North Carolina Farm Bureau has been an advocate for agricultural and rural families for more than 70 years. The organization now serves 500,000 member families throughout the state. Part of N.C. Farm Bureau’s success is how it adapts to change. In this Q&A, we talk to public relations director David Smith about how the bureau has added social media as another tool in its communication toolbox.
What social media do you use? Any plans for more in the future?
North Carolina Farm Bureau has a presence on Flickr, Facebook and YouTube. We started out with YouTube and gradually increased our use of social media, and we’ll likely stick with these three for now.
How do social media outlets complement your print publications?
The social media we use helps N.C. Farm Bureau with all of its outreach efforts, not just its publications. We use Facebook to promote Flickr and YouTube when new material is added. Facebook also offers an opportunity to promote the various other aspects of N.C. Farm Bureau.
N.C. Farm Bureau’s YouTube channel has great videos.

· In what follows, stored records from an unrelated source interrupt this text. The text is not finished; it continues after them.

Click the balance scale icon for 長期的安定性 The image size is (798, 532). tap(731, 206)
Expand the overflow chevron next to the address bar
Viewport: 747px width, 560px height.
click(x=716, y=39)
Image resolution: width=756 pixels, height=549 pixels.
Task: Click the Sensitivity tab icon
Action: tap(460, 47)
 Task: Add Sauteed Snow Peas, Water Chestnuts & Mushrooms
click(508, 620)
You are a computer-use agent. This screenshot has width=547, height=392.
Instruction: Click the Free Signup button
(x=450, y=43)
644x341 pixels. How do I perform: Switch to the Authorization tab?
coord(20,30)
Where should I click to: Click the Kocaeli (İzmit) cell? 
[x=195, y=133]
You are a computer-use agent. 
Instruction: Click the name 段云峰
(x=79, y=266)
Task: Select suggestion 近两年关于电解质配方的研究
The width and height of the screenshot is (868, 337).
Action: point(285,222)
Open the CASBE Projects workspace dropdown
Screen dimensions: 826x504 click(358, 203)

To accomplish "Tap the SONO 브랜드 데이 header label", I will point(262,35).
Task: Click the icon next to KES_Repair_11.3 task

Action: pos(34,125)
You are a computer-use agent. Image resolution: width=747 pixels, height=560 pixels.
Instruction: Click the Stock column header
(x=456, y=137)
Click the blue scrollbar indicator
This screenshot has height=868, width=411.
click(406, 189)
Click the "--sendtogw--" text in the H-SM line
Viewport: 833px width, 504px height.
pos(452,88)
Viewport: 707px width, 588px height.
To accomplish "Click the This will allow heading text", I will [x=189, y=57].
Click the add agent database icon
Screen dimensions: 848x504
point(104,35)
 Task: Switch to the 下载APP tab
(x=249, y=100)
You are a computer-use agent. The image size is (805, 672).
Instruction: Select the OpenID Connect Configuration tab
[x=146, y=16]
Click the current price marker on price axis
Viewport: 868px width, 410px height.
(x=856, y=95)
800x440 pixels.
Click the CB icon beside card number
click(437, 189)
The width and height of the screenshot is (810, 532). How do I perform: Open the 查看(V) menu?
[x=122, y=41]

How do you decide which stories to feature?
YouTube is a terrific new media tool for N.C. Farm Bureau. I believe setting up our own channel on YouTube helps us reach people we might not have reached before, and that’s always a good thing. We produce most of our videos with the agriculture community in mind, but we also produce videos focusing on rural North Carolina as well. You’ll find everything from a story on the Stokes County purple sweet potato to a 3-part series we produced on veterinary medicine in N.C. (here, here and here) to a nice piece on Seagrove pottery.
How have social media helped you reach the next generation of farmers?
In most cases, young farmers jump pretty quickly to using new technology and have moved easily into the social media arena. Right now, our Young Farmers and Ranchers group has a Facebook page.
In what ways can farmers benefit from social media?
I’ve heard it said that a toolbox contains more than one tool to get a job done and today social media can be considered yet another tool in that toolbox. In other words, social media offer farmers even more tools to help get agriculture’s message in front of consumers.